* [Brief]
Your job is to copy the data that follows exactly, every line included.

Stored data entries
- - -
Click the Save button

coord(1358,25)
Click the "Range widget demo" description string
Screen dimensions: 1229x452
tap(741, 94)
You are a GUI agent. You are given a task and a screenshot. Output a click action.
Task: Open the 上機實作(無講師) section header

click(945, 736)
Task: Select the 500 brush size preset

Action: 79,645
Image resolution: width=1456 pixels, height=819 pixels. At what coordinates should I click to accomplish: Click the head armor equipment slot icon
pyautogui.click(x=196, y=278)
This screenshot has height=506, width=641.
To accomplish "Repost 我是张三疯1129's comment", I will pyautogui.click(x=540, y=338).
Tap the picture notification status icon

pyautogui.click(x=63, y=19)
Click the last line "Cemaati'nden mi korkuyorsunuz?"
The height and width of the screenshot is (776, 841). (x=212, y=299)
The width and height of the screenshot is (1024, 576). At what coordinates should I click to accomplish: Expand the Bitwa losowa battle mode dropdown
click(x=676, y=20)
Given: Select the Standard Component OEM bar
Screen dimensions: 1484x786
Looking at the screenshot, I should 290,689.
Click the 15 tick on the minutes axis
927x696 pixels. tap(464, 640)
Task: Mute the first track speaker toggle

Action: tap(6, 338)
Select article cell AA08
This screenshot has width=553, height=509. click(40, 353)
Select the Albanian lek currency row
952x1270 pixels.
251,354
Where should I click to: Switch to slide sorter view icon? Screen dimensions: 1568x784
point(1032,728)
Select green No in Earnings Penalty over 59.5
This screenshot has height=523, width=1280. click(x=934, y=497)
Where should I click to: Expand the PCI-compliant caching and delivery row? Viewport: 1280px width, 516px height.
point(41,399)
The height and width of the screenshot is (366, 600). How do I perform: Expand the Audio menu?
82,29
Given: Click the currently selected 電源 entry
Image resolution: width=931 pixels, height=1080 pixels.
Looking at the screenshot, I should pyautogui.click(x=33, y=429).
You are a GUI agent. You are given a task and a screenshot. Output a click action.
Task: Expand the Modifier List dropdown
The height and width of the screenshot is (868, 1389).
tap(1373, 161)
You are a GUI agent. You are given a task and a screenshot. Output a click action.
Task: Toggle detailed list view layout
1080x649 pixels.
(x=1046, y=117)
- - -
* [Task output]
Click the Save button

coord(1358,25)
Click the "Range widget demo" description string
Screen dimensions: 1229x452
tap(741, 94)
You are a GUI agent. You are given a task and a screenshot. Output a click action.
Task: Open the 上機實作(無講師) section header

click(945, 736)
Task: Select the 500 brush size preset

Action: 79,645
Image resolution: width=1456 pixels, height=819 pixels. At what coordinates should I click to accomplish: Click the head armor equipment slot icon
pyautogui.click(x=196, y=278)
This screenshot has height=506, width=641.
To accomplish "Repost 我是张三疯1129's comment", I will pyautogui.click(x=540, y=338).
Tap the picture notification status icon

pyautogui.click(x=63, y=19)
Click the last line "Cemaati'nden mi korkuyorsunuz?"
The height and width of the screenshot is (776, 841). (x=212, y=299)
The width and height of the screenshot is (1024, 576). At what coordinates should I click to accomplish: Expand the Bitwa losowa battle mode dropdown
click(x=676, y=20)
Given: Select the Standard Component OEM bar
Screen dimensions: 1484x786
Looking at the screenshot, I should 290,689.
Click the 15 tick on the minutes axis
927x696 pixels. tap(464, 640)
Task: Mute the first track speaker toggle

Action: tap(6, 338)
Select article cell AA08
This screenshot has width=553, height=509. click(40, 353)
Select the Albanian lek currency row
952x1270 pixels.
251,354
Where should I click to: Switch to slide sorter view icon? Screen dimensions: 1568x784
point(1032,728)
Select green No in Earnings Penalty over 59.5
This screenshot has height=523, width=1280. click(x=934, y=497)
Where should I click to: Expand the PCI-compliant caching and delivery row? Viewport: 1280px width, 516px height.
point(41,399)
The height and width of the screenshot is (366, 600). How do I perform: Expand the Audio menu?
82,29
Given: Click the currently selected 電源 entry
Image resolution: width=931 pixels, height=1080 pixels.
Looking at the screenshot, I should pyautogui.click(x=33, y=429).
You are a GUI agent. You are given a task and a screenshot. Output a click action.
Task: Expand the Modifier List dropdown
The height and width of the screenshot is (868, 1389).
tap(1373, 161)
You are a GUI agent. You are given a task and a screenshot. Output a click action.
Task: Toggle detailed list view layout
1080x649 pixels.
(x=1046, y=117)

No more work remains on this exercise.